Work instruction |
Copy the material word for word, from its very start through the line containing "tile-label: Featured Memories is", including that line. Leave the pictures out of your copy.

Collection entries:
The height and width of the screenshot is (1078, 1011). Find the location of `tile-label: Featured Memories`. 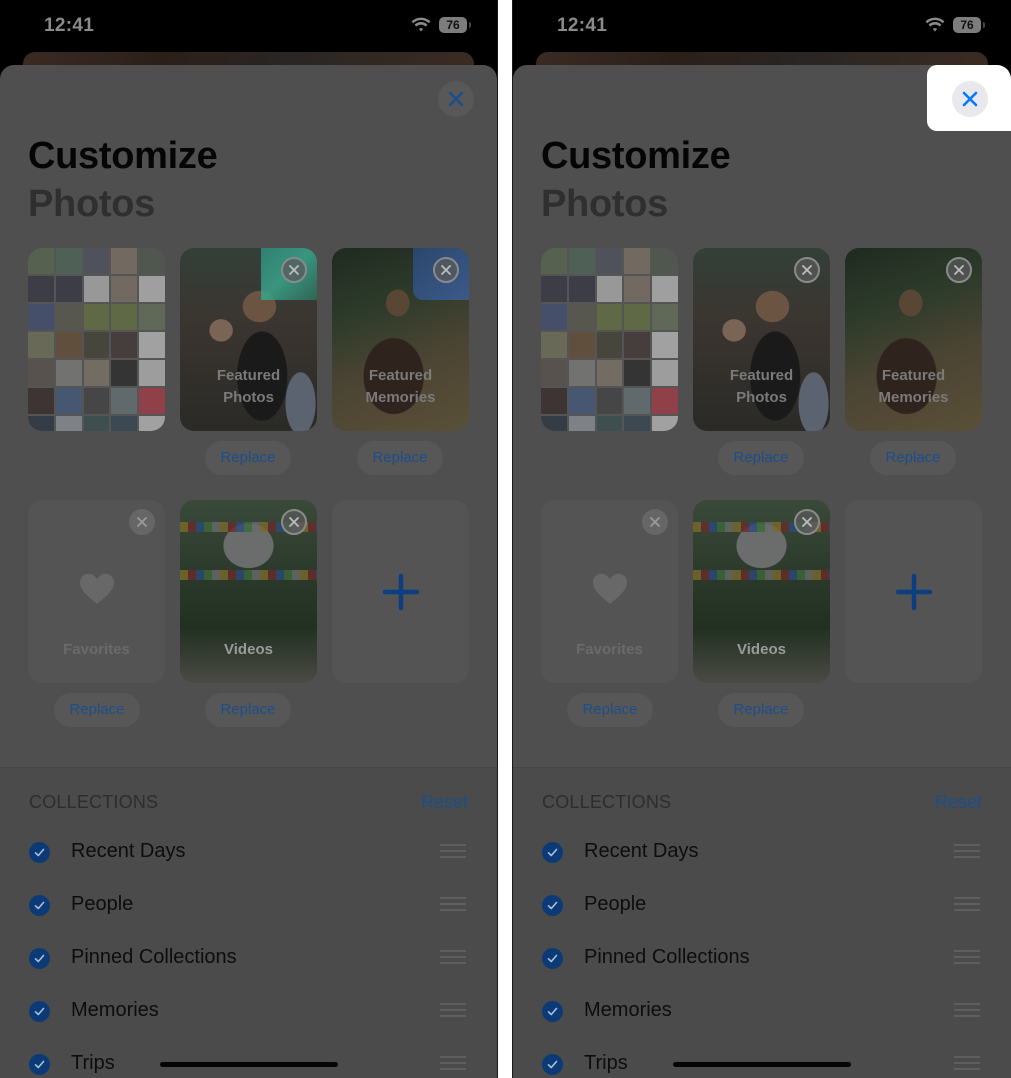

tile-label: Featured Memories is located at coordinates (914, 386).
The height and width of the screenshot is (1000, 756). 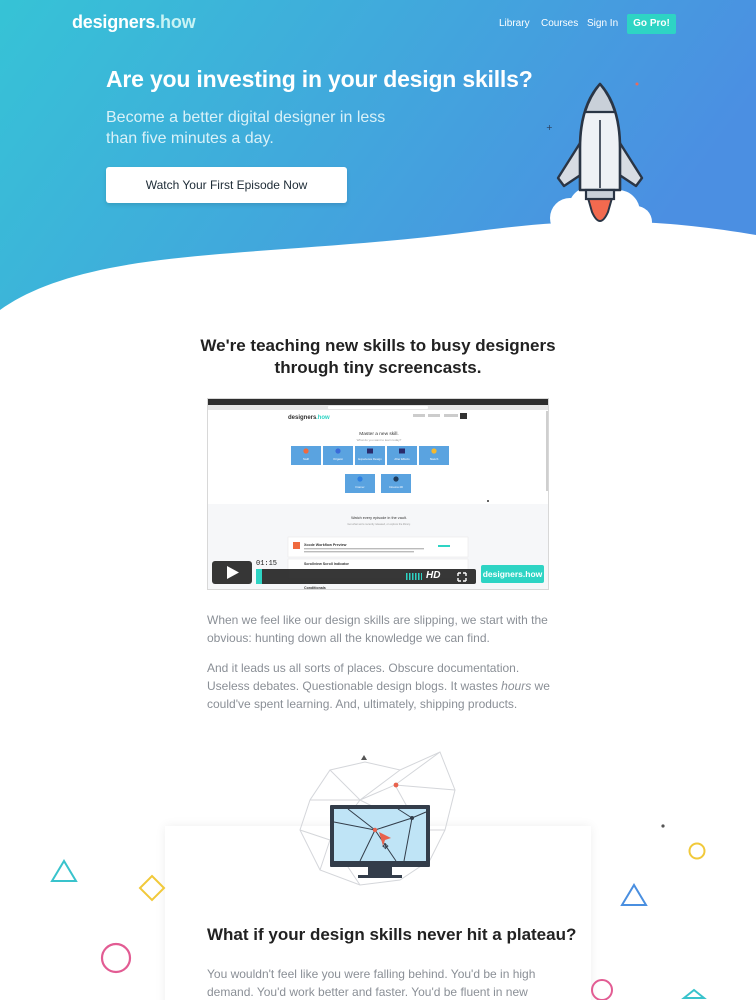 What do you see at coordinates (306, 459) in the screenshot?
I see `svg-text: Swift` at bounding box center [306, 459].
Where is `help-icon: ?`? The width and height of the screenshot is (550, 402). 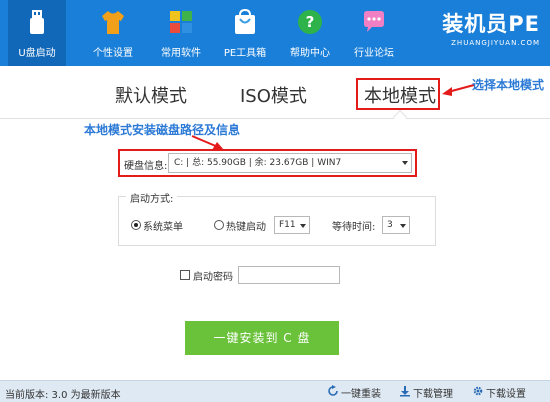 help-icon: ? is located at coordinates (310, 22).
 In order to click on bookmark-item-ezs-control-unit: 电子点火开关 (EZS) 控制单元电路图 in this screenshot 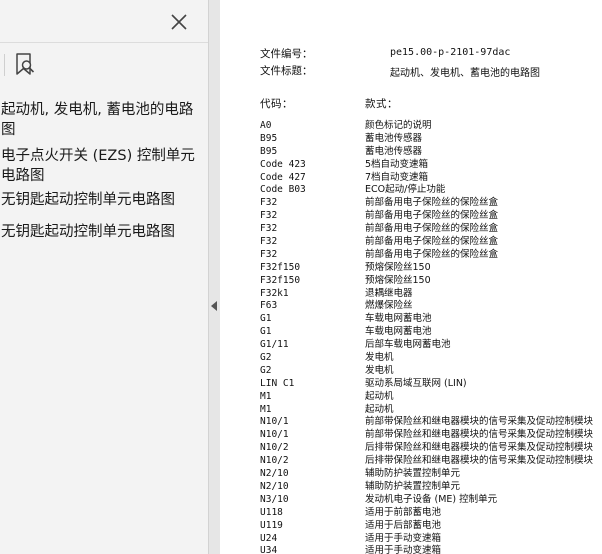, I will do `click(103, 166)`.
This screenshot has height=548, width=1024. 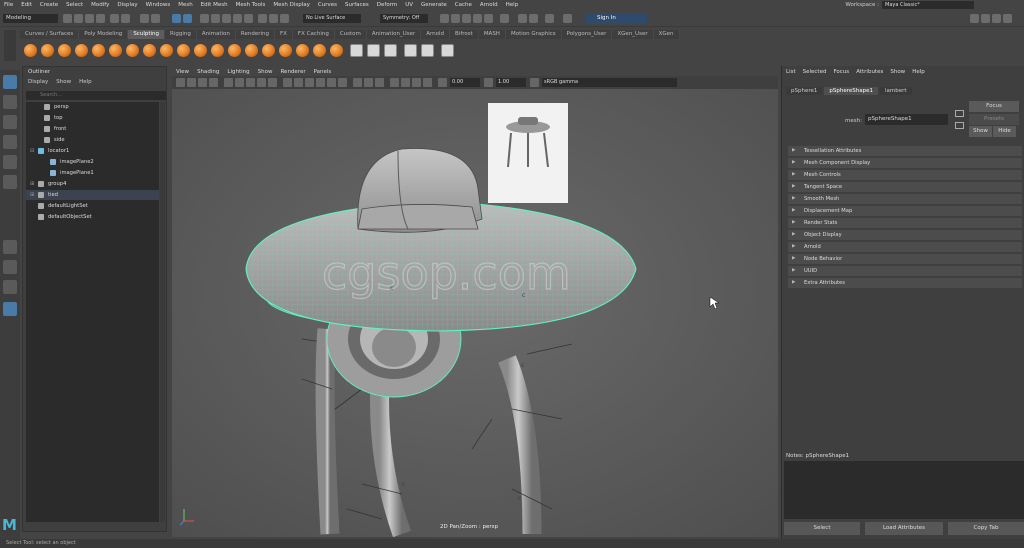 What do you see at coordinates (214, 82) in the screenshot?
I see `image-plane-icon` at bounding box center [214, 82].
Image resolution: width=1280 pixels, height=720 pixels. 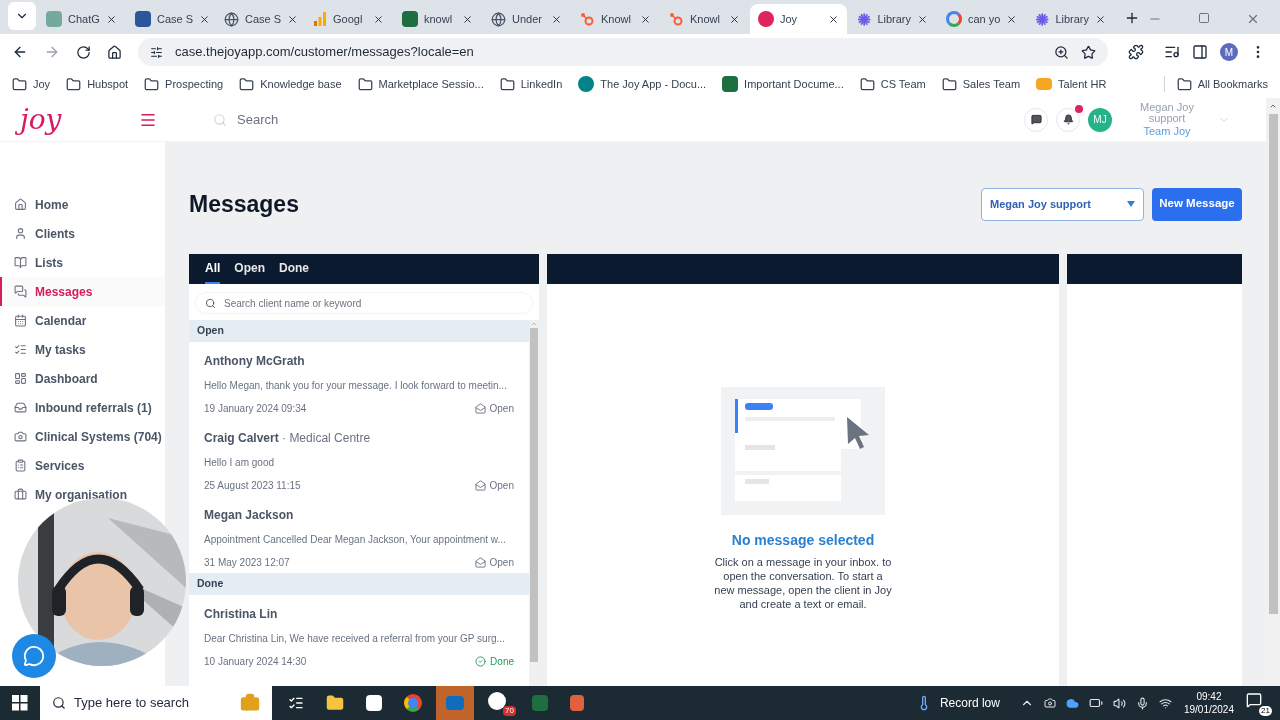 I want to click on sidebar-item: My organisation, so click(x=82, y=494).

Task response |
The height and width of the screenshot is (1078, 1011). Find the location of `tile-label: Featured Memories`. 

tile-label: Featured Memories is located at coordinates (914, 386).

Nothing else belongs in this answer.